Civil liberties advocates Lawyers for Liberty warned that the National Security Council Act (NSC) 2016 is nothing more than a redressing of the now repealed Internal Security Act (ISA) that will grant Prime Minister Najib Abdul Razak arbitrary powers, and even bypass safeguards that existed in the old law.

The group pointed out that powers once embodied in the Yang di-Pertuan Agong to declare “security areas" under the ISA were now shifted to Prime Minister Naib Abdul Razak, removing royal oversight, once the act comes into force on Aug 1.

"He has also substantially broadened the scope of the special provisions relating to 'security areas' to cover instances that do not justify the involvement of the military or use of deadly force," LFL executive director Eric Paulsen said in a statement.

He said that the requirements to declare a “security area” under the ISA were much higher requiring public security to be threatened by a substantial body of persons causing a substantial body of citizens to fear organised violence.

But the threshold under the NSC Act seemed astonishingly low and ambiguously worded, thus open to abuse, he said.

He noted that the government has done away with the requirement for a substantial body of persons to cause a substantial number of citizens to fear organised violence, before a security area can be declared.

Paulsen warned that the new act was worded in such a way that it gave the prime minister the power to declare any area a “security area” when any person causes serious harm to the people, territories, economy, national key infrastructure or any other interests of the country.

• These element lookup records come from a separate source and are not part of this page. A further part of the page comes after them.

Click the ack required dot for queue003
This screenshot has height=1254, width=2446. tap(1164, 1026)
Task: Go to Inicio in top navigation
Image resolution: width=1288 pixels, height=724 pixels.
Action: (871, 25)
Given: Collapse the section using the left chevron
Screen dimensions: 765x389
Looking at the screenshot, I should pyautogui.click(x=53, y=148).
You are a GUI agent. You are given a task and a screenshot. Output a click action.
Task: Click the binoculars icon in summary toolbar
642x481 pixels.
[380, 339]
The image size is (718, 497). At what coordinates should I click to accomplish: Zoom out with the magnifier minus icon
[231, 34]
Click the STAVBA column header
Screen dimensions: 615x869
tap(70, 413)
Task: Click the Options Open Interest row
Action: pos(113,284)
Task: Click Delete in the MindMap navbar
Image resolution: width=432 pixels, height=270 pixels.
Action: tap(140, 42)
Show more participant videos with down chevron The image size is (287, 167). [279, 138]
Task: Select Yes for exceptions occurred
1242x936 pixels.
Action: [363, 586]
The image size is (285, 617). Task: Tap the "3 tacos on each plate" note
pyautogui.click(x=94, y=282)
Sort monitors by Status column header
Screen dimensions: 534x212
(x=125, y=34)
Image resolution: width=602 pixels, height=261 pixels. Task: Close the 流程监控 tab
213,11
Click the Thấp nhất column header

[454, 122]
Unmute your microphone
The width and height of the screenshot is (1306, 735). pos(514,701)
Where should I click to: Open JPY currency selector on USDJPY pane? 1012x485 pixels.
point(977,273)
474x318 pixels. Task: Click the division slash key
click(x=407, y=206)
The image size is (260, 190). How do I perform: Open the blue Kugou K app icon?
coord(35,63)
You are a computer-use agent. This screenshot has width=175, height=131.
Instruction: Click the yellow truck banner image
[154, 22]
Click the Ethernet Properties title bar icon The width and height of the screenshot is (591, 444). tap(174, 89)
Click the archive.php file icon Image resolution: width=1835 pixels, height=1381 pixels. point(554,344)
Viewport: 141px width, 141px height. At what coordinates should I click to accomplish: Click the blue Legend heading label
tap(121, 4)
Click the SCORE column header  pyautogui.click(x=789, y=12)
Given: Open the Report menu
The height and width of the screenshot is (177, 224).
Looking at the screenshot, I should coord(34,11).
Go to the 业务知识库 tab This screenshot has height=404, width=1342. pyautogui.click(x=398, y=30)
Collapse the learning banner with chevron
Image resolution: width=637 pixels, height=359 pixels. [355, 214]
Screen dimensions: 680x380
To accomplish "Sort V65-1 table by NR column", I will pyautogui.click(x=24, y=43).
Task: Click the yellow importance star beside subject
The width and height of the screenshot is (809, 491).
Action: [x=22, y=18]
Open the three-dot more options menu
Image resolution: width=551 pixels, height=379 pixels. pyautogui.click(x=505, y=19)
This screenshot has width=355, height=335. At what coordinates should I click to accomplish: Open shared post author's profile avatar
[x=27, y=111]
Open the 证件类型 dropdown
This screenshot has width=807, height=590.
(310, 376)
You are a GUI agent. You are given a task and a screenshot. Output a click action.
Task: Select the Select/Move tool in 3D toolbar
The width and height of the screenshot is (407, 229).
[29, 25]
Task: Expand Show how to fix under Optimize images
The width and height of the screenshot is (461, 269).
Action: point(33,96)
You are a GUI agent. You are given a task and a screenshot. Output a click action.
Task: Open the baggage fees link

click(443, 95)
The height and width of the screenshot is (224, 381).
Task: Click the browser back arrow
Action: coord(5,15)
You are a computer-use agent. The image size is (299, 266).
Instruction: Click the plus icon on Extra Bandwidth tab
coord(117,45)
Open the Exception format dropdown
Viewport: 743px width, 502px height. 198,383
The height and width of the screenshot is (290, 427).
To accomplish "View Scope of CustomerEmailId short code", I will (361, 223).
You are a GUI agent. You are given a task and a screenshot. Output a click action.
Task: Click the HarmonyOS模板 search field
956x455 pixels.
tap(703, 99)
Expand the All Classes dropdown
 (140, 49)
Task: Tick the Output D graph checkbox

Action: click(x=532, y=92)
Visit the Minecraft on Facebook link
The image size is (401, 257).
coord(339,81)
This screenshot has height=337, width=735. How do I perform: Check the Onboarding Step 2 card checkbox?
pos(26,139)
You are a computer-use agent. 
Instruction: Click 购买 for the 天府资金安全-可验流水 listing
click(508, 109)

“Due to the wide-ranging and ambiguous wordings of the NSC Act, it would seem that the prime minister may invoke the special provisions relating to 'security areas' to do almost anything.”

He urged the government to suspend the implementation of the NSC Act and to consult all stakeholders regarding the many concerns that have been raised.

"We further call for substantial amendments to be made to the NSC Act, so that national security is genuinely balanced with constitutional, democratic and human rights concerns, and institutional checks and balances," said Paulsen.